_THE TASK:_
Leaving out the images, repeat all the lines below exactly.

_Extracted data entries:_
+===+

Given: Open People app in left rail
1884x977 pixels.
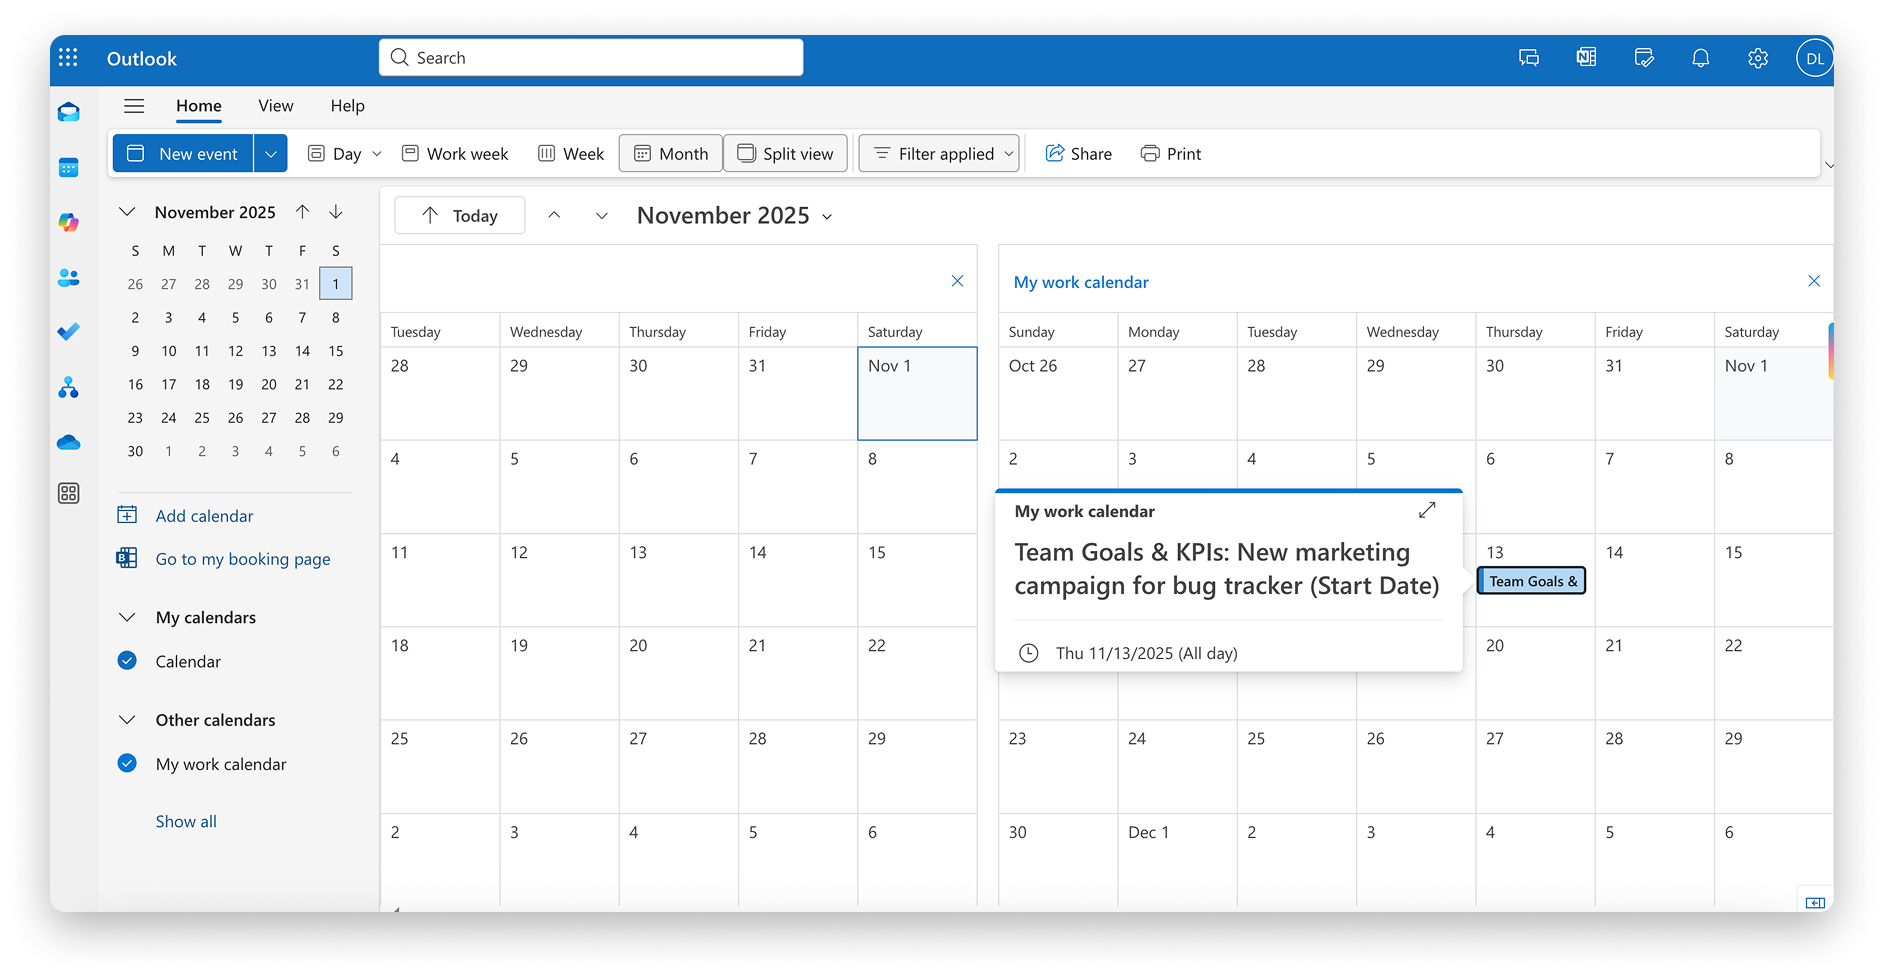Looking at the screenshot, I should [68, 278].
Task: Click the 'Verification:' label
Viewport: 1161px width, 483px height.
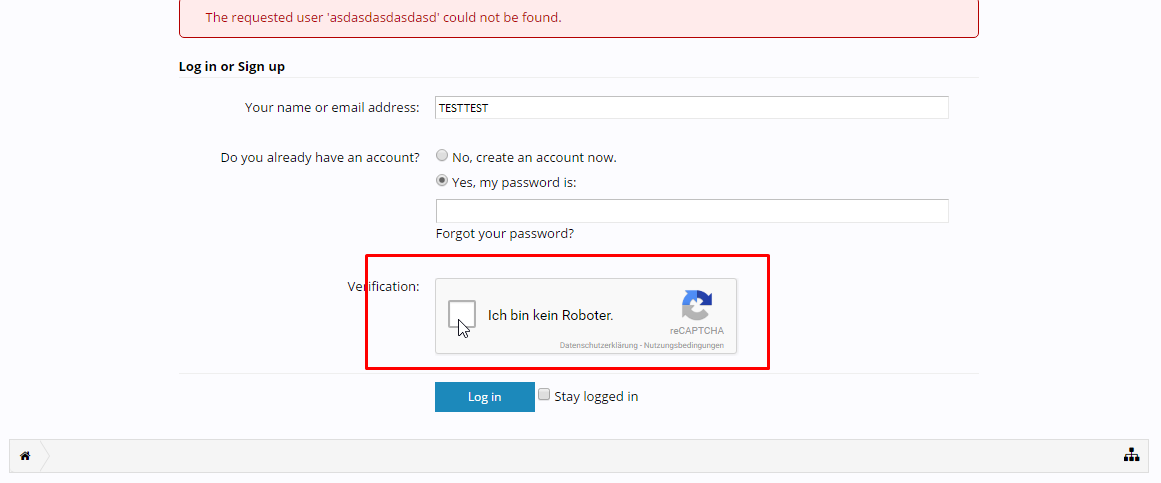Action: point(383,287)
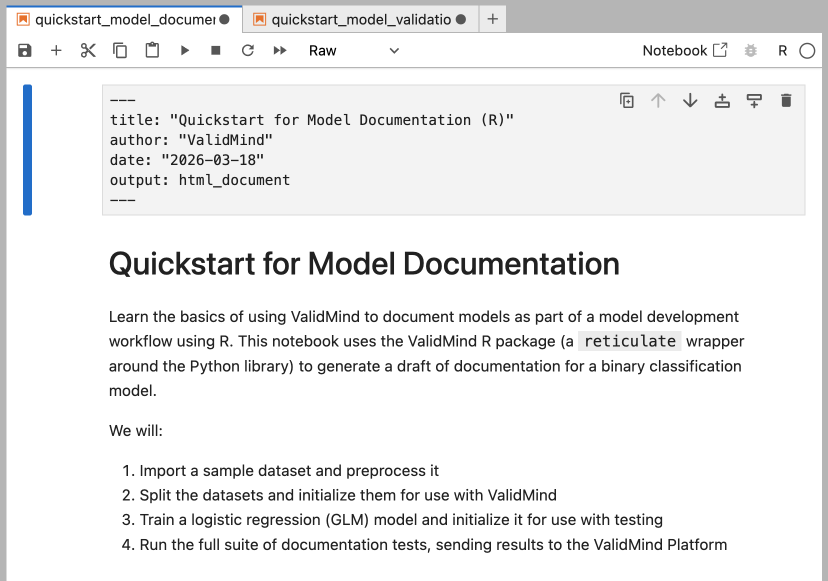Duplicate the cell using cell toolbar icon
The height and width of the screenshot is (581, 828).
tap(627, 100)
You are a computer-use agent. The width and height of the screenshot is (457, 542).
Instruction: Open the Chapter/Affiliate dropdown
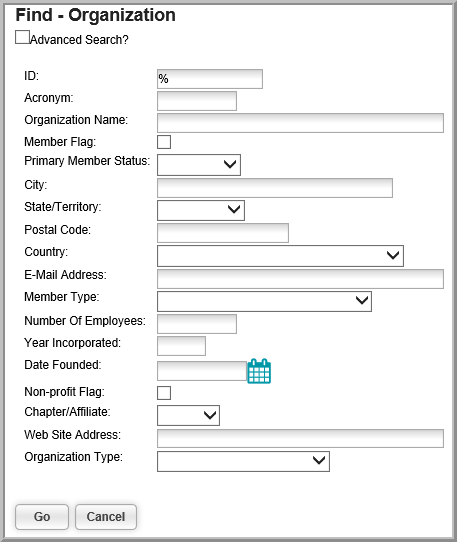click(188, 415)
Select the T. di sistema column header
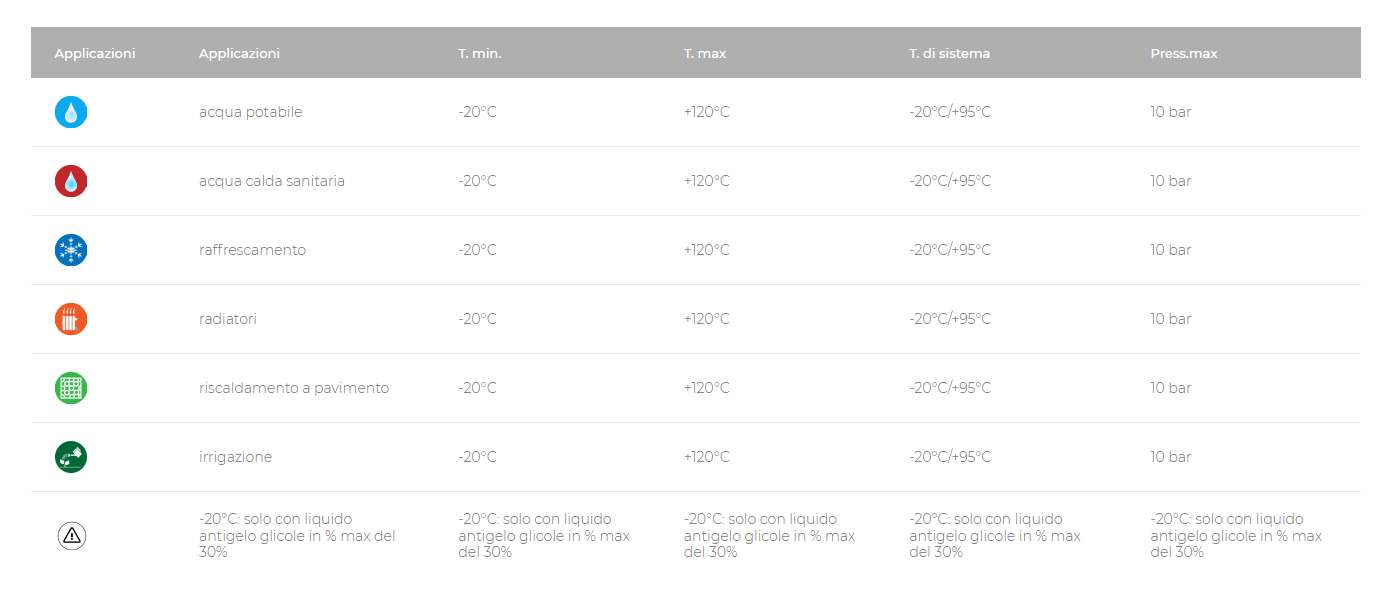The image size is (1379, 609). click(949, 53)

+===+

_RESULT OF THIS EXERCISE:_
Given: Open People app in left rail
1884x977 pixels.
Looking at the screenshot, I should [68, 278].
Task: Click the 'Verification:' label
Viewport: 1161px width, 483px height.
Action: point(383,287)
Duplicate the cell using cell toolbar icon
The height and width of the screenshot is (581, 828).
tap(627, 100)
You are a computer-use agent. The width and height of the screenshot is (457, 542).
Instruction: Open the Chapter/Affiliate dropdown
click(188, 415)
Select the T. di sistema column header
The image size is (1379, 609). click(949, 53)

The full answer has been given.